GemaWarta – 13 Agustus 2026 | Pembunuhan bos konter Ambarawa, Candra Waskito, telah mengejutkan masyarakat. Candra, yang berusia 25 tahun, ditemukan tewas di dalam mobilnya di Desa Trisari, Kecamatan Gubug, Kabupaten Grobogan. Ia merupakan pemilik konter gawai Royal Phone di Kelurahan Pojoksari, Kecamatan Ambarawa, Kabupaten Semarang.
Menurut polisi, Candra dibunuh oleh dua orang temannya, Didit Panggih Pamulihan (20) dan Taufik Ilham (25), yang berpura-pura membeli ponsel di konter milik korban. Mereka melakukan pemukulan menggunakan palu saat korban lengah, kemudian membuang jasad korban ke dalam bagasi mobil.
Pembunuhan ini telah menyisakan duka mendalam bagi orang-orang terdekat Candra, termasuk pacarnya yang telah merencanakan pernikahan pada bulan Januari 2027. Candra telah membeli dan merenovasi rumah di Desa Wirogomo untuk ditempati bersama calon istrinya.

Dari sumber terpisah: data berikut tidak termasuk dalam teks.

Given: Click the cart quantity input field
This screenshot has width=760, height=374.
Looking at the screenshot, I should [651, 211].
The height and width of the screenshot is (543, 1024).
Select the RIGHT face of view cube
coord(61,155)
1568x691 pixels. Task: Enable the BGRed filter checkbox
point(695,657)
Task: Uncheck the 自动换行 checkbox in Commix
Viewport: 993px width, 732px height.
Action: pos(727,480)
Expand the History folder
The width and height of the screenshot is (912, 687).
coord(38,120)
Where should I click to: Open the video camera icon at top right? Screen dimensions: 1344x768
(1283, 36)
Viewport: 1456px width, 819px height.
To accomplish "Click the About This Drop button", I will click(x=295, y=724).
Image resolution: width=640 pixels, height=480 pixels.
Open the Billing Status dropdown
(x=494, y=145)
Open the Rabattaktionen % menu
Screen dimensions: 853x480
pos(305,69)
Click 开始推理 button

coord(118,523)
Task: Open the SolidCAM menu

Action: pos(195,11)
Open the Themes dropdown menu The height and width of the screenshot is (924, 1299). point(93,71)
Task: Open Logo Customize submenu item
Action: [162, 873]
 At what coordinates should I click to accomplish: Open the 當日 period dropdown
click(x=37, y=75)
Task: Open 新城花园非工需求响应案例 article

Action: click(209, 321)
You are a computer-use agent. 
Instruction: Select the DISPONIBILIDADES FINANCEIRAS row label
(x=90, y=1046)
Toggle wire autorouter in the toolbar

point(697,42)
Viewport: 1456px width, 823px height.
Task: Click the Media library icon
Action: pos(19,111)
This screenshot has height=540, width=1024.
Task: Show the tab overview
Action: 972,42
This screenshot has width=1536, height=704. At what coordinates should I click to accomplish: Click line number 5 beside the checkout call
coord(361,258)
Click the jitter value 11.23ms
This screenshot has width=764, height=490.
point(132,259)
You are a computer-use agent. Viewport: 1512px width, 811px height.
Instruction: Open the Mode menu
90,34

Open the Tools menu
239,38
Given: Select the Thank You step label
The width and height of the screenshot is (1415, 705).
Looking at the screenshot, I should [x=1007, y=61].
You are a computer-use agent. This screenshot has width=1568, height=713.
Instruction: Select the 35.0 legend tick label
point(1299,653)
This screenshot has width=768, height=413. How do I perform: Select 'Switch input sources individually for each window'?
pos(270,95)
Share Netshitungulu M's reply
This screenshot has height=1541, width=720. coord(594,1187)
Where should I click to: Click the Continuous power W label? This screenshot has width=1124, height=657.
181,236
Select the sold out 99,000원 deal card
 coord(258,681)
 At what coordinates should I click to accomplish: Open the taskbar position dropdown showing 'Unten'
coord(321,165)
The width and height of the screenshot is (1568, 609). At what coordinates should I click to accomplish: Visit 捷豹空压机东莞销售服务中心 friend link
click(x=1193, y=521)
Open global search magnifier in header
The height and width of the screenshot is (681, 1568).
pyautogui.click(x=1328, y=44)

Polisi telah menangkap kedua tersangka dan sedang melakukan pendalaman dan pengembangan kasus. Motif utama aksi keji ini dipastikan murni karena faktor ekonomi, karena salah satu tersangka memiliki utang akibat bisnis yang dijalankannya.
Kasus ini telah menjadi perbincangan hangat di media sosial, dengan banyak orang yang mengungkapkan kesedihan dan kekecewaan atas kematian Candra. Warga Desa Wirogomo juga berduka atas pembunuhan Candra, yang dikenal sebagai sosok yang dermawan dan rajin bersedekah.
Polisi telah memeriksa seorang perempuan berinisial V, yang merupakan teman dekat salah satu tersangka, namun tidak ditemukan keterkaitan dengan kasus perampokan dan pembunuhan tersebut.
Dalam proses penangkapan, polisi menemukan bahwa pelaku menggunakan aplikasi ojek online untuk kembali ke Ambarawa setelah membuang mobil korban. Hal ini menjadi kunci penangkapan pelaku.
Kematian Candra telah meninggalkan kesedihan yang mendalam bagi orang-orang terdekatnya, serta masyarakat yang terkejut atas kejadian ini. Kasus ini juga mengingatkan kita tentang pentingnya menjaga keamanan dan keselamatan diri sendiri dan orang lain.